- [Job A] Extract the passage from the piece on the early Minnesota Twins, beginning at the words "Baseball still held" and stopping after "Met Stadium crowds.".

Baseball still held the soul of America's sports consumers entering the 1960s. You weren't a major league town unless you had a Major League Baseball team, and ours arrived on the Bloomington prairie in April 1961.

Minnesotans were possessed with this team, with these Twins. We chose our favorite players and also culled out our least favorites.

Harmon Killebrew was the first hero of the masses, but you would hear a surprising number of newbie fans say their favorite player was center fielder Lenny Green or pitcher Shorty Pleis.

My guys were the kid at shortstop, Zoilo Versalles, and the ace starter, Camilo Pascual. The Twins were billing Versalles as "Zorro," and the popular sobriquet for Camilo was "the Castilian Curveballer."

Jim Lemon, a slugger who didn't live up to his advance billing, was the first Twin to hear the wrath of Met Stadium crowds.

I also had friends who were quick to tire of Bob Allison's streakiness. He became their personal whipping boy, and they repeated the fable that Allison was related to owner Calvin Griffith; "He's a nephew or something," they would say.

As a 15-year-old fan, I devoted my bashing to Earl Battey, the slow-footed catcher. He hit into way too many rally-killing double plays for my taste. Heck, he got thrown out at first base when he hit a one-hopper to right field (Lou Clinton was the culprit, I believe).

Poor Earl.

When big-league baseball was new here, there was little appreciation for the beating a catcher would take. They wore a fragile mask and a flimsy chest protector, and guys like Earl started as many as 143 games, and we — OK, me — could only complain about him trudging down the line and being out by 20 feet on the back end of a double play.

Later in life, I had a chance to talk with Earl several times. More important, I had a chance to talk to his teammates from his seven seasons (1961-67) with the Twins.

- [Data for this exercise]

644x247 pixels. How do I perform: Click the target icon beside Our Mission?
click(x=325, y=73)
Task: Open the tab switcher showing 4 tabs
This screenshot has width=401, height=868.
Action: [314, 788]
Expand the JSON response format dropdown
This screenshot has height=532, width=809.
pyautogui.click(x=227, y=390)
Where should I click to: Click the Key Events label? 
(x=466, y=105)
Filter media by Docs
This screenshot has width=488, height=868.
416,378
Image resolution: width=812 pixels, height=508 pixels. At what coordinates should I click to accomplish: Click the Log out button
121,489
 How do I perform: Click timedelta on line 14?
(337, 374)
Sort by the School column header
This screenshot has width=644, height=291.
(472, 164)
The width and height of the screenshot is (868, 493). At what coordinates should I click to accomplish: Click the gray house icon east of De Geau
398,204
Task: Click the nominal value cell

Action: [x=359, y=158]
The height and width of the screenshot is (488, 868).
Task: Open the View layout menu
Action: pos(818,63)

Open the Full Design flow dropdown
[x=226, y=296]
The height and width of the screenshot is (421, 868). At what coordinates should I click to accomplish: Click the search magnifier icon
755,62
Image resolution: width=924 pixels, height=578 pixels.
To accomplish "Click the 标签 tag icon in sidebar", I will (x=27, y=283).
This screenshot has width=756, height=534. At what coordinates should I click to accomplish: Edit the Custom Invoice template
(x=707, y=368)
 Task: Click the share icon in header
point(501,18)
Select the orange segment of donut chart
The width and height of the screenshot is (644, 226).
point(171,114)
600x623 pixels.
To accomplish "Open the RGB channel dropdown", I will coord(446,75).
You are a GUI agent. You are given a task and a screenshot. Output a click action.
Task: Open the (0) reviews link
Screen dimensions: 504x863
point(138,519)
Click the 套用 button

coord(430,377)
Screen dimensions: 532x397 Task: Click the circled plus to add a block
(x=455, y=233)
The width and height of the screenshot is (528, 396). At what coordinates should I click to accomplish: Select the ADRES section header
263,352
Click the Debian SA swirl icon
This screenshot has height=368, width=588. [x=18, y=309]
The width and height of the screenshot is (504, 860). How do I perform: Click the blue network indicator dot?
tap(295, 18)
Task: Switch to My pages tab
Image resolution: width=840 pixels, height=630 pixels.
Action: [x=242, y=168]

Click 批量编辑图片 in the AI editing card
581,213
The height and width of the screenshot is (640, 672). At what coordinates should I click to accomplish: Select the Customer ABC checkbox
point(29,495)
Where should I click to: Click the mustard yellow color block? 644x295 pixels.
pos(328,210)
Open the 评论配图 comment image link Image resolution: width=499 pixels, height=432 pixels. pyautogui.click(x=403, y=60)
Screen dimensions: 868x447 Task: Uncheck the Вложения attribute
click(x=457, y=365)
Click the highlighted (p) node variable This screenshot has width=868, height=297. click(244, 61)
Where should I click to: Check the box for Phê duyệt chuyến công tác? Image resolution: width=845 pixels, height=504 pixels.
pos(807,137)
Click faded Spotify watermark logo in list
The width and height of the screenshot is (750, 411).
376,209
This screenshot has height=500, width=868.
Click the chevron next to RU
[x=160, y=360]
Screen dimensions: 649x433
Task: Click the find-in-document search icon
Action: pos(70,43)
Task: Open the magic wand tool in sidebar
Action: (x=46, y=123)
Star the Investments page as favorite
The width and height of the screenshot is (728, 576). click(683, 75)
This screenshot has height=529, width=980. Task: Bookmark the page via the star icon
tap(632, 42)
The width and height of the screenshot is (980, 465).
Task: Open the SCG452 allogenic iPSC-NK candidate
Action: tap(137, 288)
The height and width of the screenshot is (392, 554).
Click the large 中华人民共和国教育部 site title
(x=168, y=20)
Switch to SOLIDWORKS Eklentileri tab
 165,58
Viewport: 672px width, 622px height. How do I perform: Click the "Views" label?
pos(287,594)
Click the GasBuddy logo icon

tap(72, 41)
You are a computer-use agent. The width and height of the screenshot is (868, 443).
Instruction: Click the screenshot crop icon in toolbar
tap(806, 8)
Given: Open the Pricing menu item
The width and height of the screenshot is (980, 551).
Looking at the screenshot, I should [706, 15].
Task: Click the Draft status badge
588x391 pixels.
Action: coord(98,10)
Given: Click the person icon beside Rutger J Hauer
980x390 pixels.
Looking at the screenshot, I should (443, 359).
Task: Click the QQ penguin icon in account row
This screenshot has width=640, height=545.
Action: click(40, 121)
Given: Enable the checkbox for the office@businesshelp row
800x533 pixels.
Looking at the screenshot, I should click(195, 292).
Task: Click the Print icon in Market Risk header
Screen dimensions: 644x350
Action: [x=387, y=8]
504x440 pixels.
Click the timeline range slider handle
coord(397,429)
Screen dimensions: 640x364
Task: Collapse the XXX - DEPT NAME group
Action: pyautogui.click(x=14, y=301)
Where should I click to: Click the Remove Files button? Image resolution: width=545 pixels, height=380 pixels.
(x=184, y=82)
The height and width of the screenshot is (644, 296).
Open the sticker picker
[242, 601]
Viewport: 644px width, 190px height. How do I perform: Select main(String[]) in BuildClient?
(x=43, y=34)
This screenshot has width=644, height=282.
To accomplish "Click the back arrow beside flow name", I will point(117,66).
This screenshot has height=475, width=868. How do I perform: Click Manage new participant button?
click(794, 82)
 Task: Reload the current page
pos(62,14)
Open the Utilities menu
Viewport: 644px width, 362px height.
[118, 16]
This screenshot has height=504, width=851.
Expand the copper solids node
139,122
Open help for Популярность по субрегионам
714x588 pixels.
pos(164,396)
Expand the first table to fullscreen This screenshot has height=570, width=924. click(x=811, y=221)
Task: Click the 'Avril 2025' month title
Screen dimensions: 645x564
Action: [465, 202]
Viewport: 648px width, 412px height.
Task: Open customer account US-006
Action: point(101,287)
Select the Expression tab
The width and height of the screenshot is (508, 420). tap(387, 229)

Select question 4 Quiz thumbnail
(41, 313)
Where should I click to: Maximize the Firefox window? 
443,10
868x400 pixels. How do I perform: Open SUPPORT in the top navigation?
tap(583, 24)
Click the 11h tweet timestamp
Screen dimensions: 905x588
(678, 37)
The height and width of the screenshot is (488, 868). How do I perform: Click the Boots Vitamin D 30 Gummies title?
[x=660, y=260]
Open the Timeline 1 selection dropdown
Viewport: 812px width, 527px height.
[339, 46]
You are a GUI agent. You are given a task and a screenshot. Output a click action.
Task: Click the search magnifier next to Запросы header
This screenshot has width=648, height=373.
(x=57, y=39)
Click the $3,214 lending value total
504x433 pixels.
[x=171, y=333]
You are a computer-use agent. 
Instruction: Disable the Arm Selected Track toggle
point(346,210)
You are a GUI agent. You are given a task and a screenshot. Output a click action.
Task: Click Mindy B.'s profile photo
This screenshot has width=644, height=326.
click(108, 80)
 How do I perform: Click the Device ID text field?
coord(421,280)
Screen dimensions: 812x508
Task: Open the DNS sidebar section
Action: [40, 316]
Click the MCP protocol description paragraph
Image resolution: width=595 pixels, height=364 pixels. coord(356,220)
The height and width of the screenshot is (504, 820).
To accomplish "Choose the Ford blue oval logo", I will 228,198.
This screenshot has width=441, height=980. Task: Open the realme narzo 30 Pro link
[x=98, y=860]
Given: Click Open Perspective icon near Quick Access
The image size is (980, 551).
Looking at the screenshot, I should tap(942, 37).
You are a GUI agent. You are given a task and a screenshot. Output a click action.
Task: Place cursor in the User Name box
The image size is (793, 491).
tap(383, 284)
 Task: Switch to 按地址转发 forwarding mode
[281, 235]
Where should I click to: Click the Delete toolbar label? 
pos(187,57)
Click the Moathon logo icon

- [Job B] In the entries, replace "dropdown" with "drop-down menu" in the lines running from the first entry through the line containing "pyautogui.click(x=227, y=390)", leaving everything else unchanged. Return only those lines.

- [Task response A]
Baseball still held the soul of America's sports consumers entering the 1960s. You weren't a major league town unless you had a Major League Baseball team, and ours arrived on the Bloomington prairie in April 1961.

Minnesotans were possessed with this team, with these Twins. We chose our favorite players and also culled out our least favorites.

Harmon Killebrew was the first hero of the masses, but you would hear a surprising number of newbie fans say their favorite player was center fielder Lenny Green or pitcher Shorty Pleis.

My guys were the kid at shortstop, Zoilo Versalles, and the ace starter, Camilo Pascual. The Twins were billing Versalles as "Zorro," and the popular sobriquet for Camilo was "the Castilian Curveballer."

Jim Lemon, a slugger who didn't live up to his advance billing, was the first Twin to hear the wrath of Met Stadium crowds.

- [Task response B]
644x247 pixels. How do I perform: Click the target icon beside Our Mission?
click(x=325, y=73)
Task: Open the tab switcher showing 4 tabs
This screenshot has width=401, height=868.
Action: [314, 788]
Expand the JSON response format drop-down menu
This screenshot has height=532, width=809.
pyautogui.click(x=227, y=390)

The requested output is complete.